President's Message

President's Message Fall 2025 - 01/01/2026

Join Pres. Beinke for a weekly Bible study of the Scripture readings for the coming Sunday! This online study takes place on Thursday's from 7:00 - 8:00 PM on Go-To-Meeting at the following link: https://meet.goto.com/445850965. If Thursday is a national holiday the class will not meet.

Greetings from President Beinke

As we are at the end of the Church Year, and also our national feast of Thanksgiving, it is certainly appropriate to think on all of the blessings our gracious Lord has poured out upon us during this past year in the Church. One of my favorite Psalms in this regard is Ps. 103: 

1 Bless the Lord, O my soul, and all that is within me, bless his holy name!

2 Bless the Lord, O my soul, and forget not all his benefits,

3 who forgives all your iniquity, who heals all your diseases,

4 who redeems your life from the pit, who crowns you with steadfast love and mercy,

5 who satisfies you with good so that your youth is renewed like the eagle's.

6 The Lord works righteousness and justice for all who are oppressed.

7 He made known his ways to Moses, his acts to the people of Israel.

8 The Lord is merciful and gracious, slow to anger and abounding in steadfast love.

9 He will not always chide, nor will he keep his anger forever.

10 He does not deal with us according to our sins, nor repay us according to our iniquities.

11 For as high as the heavens are above the earth, so great is his steadfast love toward

those who fear him;

12 as far as the east is from the west, so far does he remove our transgressions from us.

13 As a father shows compassion to his children, so the Lord shows compassion to those who fear him.

14 For he knows our frame; he remembers that we are dust.

15 As for man, his days are like grass; he flourishes like a flower of the field;

16 for the wind passes over it, and it is gone, and its place knows it no more.

17 But the steadfast love of the Lord is from everlasting to everlasting on those who fear him, and his righteousness to children's children,

18 to those who keep his covenant and remember to do his commandments.

19 The Lord has established his throne in the heavens, and his kingdom rules over all.

20 Bless the Lord, O you his angels, you mighty ones who do his word, obeying the voice of

his word!

21 Bless the Lord, all his hosts, his ministers, who do his will!

22 Bless the Lord, all his works, in all places of his dominion.

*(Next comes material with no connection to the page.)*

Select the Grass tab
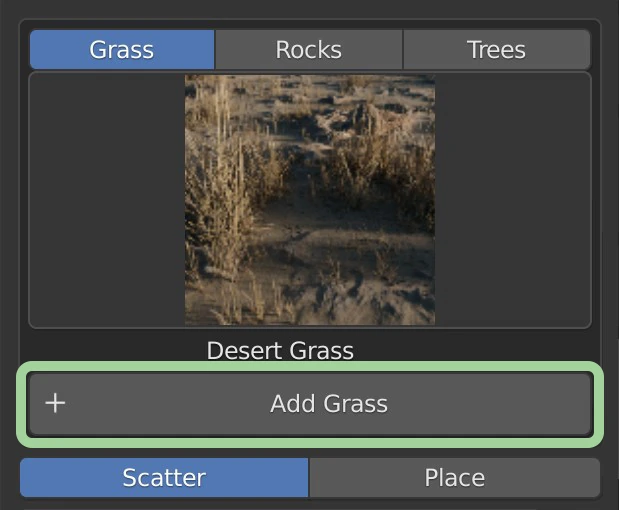Image resolution: width=619 pixels, height=510 pixels. pyautogui.click(x=122, y=49)
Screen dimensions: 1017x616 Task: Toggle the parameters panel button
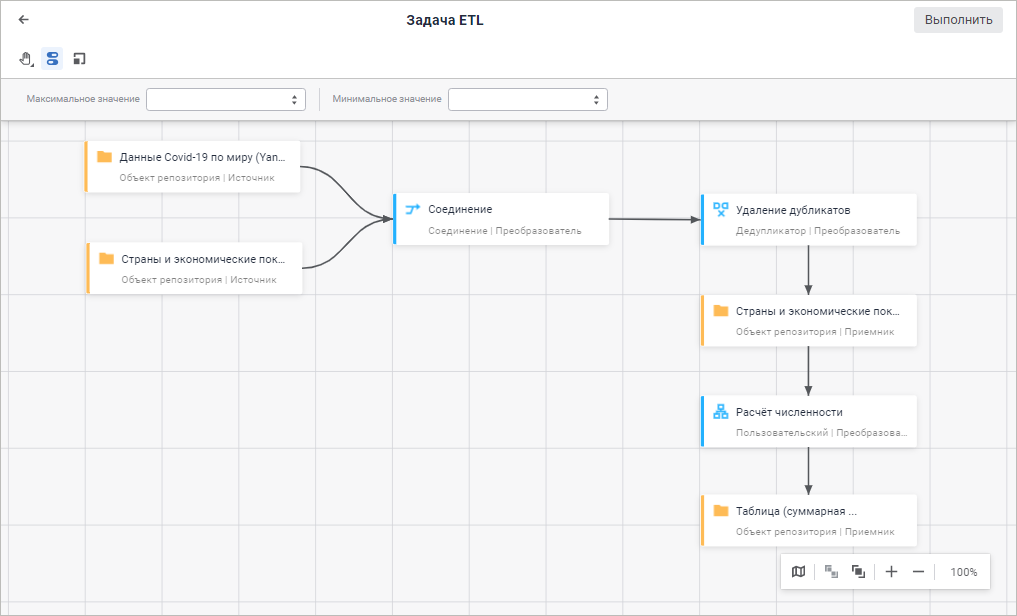point(52,59)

Bless the Lord, O my soul!

 So many benefits, or blessings, are listed in Ps. 103! But, notice: the first one listed is, “who forgives all your iniquity.” How important it is that we begin there, with thanking Him for His forgiveness in Christ! Every other blessing rests upon this one. As Luther says in the Small Catechism, “For where there is forgiveness of sins, there is also life and salvation.” (The Sacrament of the Altar, What is the benefit of such eating and drinking?)

And, just consider how the Psalm speaks of God’s forgiveness. First of all, the Hebrew verb “forgive” used in vs. 3 is only used of God and never of man. God’s forgiveness is unique; and the Psalm proclaims how it is so. “He forgives all your iniquity…” Unlike us, God does not hold onto or keep in His mind any of our sins. No, “as far as the east is from the west,” – and they do not meet! – “so far does he remove our transgressions from us.” He has taken our sins from us and placed them on Christ, and He put their guilt and judgment to death upon the cross. We see, then, in Jesus above all that “the Lord works righteousness and justice for all who are oppressed.” And, what can oppress us more than our sins, which weigh us down with guilt and regret and threaten us with hell? Since Christ has borne them and their punishment for us, and we have been made one with Him in Holy Baptism, we now stand before God as children before their father. And there is no better Father than the eternal Father who in love redeemed us and made us His own in His Son! “As a father shows compassion to his children, so the Lord shows compassion to those who fear him.”

The final blessing of God’s forgiveness will be seen at the end of our lives; and this, too, God has in mind. “He knows our frame; he remembers that we are dust. As for man, his days are like grass; he flourishes like a flower of the field; for the wind passes over it, and it is gone, and its place knows it no more. But the steadfast love of the Lord is from everlasting to everlasting on those who fear him.” God does not love that which does not exist. His everlasting love, then, brings us forth into the resurrection into eternal life with Christ: this also is proclaimed in this Psalm!

And so, with God’s angel hosts, his ministers who do his will, and with all the company of heaven, we “bless the Lord, all his works, in all places of his dominion. Bless the Lord, O my soul!